◆ **Records for this exercise**
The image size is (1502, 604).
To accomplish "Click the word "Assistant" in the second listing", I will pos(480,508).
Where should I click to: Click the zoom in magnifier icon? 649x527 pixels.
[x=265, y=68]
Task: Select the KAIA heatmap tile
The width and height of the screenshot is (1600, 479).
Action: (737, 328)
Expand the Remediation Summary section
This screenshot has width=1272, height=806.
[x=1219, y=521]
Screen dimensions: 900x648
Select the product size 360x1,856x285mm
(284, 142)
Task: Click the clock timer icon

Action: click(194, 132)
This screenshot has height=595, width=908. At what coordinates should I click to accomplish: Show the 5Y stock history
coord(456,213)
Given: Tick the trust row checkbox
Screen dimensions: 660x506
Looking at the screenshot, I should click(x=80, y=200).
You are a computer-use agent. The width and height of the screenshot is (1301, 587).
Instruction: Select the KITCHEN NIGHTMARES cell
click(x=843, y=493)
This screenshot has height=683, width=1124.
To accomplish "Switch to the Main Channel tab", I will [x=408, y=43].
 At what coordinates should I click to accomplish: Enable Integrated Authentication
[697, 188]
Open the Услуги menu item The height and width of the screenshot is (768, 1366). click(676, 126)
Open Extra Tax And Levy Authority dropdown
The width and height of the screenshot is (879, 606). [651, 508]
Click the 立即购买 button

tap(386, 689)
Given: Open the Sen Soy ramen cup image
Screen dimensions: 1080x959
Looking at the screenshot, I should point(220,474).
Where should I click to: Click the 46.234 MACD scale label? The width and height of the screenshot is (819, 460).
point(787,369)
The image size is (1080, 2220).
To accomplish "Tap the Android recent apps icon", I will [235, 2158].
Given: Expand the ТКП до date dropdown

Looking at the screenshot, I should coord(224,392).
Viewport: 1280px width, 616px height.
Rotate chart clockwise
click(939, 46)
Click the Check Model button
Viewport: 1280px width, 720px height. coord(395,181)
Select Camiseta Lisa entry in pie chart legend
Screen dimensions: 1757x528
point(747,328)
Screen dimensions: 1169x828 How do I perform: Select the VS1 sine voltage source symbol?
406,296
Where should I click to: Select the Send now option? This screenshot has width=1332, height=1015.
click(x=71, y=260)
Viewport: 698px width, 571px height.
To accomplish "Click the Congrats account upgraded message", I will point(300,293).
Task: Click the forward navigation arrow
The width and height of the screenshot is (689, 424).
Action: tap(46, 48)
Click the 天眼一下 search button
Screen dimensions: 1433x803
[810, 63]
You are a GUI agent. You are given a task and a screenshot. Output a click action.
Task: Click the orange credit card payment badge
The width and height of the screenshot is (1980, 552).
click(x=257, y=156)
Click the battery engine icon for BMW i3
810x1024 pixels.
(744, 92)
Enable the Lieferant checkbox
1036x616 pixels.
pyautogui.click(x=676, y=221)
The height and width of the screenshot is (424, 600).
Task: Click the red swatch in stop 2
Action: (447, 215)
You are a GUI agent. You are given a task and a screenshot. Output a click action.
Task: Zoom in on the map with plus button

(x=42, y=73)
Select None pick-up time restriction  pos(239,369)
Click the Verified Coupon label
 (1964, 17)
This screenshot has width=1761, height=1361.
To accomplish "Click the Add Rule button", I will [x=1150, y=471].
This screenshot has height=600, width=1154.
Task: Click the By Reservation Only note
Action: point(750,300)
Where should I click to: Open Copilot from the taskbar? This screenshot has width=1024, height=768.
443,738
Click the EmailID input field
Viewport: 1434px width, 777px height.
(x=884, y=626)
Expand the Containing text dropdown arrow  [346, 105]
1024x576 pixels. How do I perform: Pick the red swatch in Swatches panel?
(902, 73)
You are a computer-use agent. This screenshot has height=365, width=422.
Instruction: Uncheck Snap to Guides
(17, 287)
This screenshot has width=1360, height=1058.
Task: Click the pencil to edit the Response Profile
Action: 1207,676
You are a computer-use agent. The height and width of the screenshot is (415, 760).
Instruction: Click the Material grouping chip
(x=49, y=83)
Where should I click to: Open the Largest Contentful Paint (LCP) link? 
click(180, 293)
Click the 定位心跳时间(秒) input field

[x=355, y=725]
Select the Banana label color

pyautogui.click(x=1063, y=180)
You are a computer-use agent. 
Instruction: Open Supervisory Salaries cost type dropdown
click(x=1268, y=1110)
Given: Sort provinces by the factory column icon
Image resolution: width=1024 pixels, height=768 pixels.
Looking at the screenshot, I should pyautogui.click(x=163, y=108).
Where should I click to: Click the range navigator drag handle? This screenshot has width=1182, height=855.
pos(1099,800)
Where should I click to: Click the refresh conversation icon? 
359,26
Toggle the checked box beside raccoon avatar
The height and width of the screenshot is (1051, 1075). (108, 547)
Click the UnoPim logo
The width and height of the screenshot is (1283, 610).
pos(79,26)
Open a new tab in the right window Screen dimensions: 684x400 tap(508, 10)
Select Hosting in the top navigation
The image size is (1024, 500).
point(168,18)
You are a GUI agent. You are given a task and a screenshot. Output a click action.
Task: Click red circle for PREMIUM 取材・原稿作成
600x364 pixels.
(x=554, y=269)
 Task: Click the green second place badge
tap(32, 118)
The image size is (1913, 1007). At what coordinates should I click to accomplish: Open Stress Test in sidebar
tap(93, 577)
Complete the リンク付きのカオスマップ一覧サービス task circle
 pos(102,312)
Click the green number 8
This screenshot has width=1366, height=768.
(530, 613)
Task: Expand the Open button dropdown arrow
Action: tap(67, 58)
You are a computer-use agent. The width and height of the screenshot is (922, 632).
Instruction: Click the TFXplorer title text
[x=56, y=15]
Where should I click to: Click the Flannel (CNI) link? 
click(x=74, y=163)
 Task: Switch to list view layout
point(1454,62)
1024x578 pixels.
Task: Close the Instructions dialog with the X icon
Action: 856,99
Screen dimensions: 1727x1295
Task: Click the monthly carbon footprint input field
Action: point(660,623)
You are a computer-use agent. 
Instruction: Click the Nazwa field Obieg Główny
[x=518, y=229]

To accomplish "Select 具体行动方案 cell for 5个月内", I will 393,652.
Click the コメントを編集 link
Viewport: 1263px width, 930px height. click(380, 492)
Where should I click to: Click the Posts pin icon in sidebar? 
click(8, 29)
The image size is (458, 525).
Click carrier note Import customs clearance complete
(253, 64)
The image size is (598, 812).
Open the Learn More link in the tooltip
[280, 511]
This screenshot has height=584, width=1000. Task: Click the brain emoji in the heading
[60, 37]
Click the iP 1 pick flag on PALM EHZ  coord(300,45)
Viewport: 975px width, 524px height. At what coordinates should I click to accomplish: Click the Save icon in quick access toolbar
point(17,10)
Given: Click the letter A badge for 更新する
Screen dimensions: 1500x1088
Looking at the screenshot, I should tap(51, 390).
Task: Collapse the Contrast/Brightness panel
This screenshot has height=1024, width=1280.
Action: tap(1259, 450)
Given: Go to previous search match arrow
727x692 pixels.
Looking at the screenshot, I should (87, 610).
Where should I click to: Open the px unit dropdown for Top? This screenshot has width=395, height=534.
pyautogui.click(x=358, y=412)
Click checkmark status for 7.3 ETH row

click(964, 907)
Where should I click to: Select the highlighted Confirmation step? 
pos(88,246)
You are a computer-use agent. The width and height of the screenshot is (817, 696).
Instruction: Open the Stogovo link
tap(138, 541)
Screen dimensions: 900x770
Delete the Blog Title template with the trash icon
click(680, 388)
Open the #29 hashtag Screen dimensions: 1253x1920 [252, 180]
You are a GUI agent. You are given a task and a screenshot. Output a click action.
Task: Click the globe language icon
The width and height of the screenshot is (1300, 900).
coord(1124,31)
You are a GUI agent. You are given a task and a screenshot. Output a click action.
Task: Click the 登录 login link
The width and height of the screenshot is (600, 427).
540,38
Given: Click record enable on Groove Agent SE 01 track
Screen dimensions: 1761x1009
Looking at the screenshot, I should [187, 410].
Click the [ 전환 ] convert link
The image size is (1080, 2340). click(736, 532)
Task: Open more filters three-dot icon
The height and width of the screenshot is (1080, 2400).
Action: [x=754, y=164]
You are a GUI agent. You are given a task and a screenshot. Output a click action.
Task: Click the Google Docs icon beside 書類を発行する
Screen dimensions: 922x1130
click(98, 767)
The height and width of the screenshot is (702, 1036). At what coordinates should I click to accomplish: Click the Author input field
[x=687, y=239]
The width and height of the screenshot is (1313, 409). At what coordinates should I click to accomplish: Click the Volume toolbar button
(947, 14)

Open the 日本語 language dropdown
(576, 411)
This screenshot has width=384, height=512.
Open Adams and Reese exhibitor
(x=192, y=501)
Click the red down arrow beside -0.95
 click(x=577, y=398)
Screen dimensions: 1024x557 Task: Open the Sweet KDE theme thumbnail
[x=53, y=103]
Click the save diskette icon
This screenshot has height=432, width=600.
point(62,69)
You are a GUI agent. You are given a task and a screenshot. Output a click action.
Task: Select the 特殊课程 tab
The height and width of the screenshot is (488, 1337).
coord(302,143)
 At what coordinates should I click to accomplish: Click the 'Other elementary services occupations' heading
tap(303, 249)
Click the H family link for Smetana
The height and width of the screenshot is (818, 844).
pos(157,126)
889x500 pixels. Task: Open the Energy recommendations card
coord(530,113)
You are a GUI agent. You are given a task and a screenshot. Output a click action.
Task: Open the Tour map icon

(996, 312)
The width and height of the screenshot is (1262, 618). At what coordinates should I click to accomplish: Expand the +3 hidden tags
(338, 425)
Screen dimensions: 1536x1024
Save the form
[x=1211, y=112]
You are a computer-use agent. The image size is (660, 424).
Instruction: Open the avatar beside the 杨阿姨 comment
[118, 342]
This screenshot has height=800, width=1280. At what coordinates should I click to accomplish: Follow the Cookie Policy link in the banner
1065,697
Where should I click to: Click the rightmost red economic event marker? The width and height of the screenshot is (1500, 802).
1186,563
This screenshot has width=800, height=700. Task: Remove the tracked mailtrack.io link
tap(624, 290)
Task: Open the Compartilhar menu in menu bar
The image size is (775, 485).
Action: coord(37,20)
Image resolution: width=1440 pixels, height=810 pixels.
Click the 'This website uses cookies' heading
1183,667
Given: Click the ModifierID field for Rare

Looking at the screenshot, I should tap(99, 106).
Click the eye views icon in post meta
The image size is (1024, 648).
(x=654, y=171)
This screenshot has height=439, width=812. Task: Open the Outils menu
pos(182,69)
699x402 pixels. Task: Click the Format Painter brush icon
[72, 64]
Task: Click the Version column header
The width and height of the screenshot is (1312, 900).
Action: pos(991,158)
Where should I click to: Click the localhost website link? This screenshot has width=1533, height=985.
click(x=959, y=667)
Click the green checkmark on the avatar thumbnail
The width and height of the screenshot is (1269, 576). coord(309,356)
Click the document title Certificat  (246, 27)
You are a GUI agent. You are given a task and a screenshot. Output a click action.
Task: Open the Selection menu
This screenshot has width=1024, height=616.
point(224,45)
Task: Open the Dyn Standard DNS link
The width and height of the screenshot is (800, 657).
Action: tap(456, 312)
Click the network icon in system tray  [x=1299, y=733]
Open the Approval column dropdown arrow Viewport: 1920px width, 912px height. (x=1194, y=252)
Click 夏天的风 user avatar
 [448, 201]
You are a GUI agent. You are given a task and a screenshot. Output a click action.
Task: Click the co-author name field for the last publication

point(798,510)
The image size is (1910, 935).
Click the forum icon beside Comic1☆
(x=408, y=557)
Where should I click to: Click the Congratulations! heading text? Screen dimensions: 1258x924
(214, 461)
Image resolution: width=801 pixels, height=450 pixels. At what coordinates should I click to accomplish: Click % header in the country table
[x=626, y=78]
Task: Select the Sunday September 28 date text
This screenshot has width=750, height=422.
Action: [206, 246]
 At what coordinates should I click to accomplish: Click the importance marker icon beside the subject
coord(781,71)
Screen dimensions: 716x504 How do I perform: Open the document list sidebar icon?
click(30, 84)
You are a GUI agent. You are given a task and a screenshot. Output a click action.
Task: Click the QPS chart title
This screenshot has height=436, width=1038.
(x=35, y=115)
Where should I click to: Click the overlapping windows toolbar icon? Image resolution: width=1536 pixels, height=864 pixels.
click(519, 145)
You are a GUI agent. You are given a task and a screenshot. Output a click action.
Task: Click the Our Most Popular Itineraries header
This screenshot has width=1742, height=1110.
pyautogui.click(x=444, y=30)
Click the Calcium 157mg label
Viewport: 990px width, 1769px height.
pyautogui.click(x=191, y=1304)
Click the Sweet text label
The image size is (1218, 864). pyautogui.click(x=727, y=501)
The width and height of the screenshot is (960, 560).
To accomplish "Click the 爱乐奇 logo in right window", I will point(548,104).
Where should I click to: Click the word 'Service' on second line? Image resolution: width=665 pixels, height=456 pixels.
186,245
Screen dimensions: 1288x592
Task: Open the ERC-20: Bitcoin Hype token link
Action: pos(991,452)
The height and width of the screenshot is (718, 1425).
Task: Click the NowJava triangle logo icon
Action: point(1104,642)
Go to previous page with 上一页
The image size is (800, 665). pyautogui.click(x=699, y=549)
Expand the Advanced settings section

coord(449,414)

◆ **Task directions**
Starting from the top of the records and ending at the line that contains "is (1301, 587).", repeat each line exactly and return only those lines.

◆ **Solution to the exercise**
The image size is (1502, 604).
To accomplish "Click the word "Assistant" in the second listing", I will pos(480,508).
Where should I click to: Click the zoom in magnifier icon? 649x527 pixels.
[x=265, y=68]
Task: Select the KAIA heatmap tile
The width and height of the screenshot is (1600, 479).
Action: (737, 328)
Expand the Remediation Summary section
This screenshot has width=1272, height=806.
[x=1219, y=521]
Screen dimensions: 900x648
Select the product size 360x1,856x285mm
(284, 142)
Task: Click the clock timer icon

Action: click(194, 132)
This screenshot has height=595, width=908. At what coordinates should I click to accomplish: Show the 5Y stock history
coord(456,213)
Given: Tick the trust row checkbox
Screen dimensions: 660x506
Looking at the screenshot, I should click(x=80, y=200).
You are a computer-use agent. The width and height of the screenshot is (1301, 587).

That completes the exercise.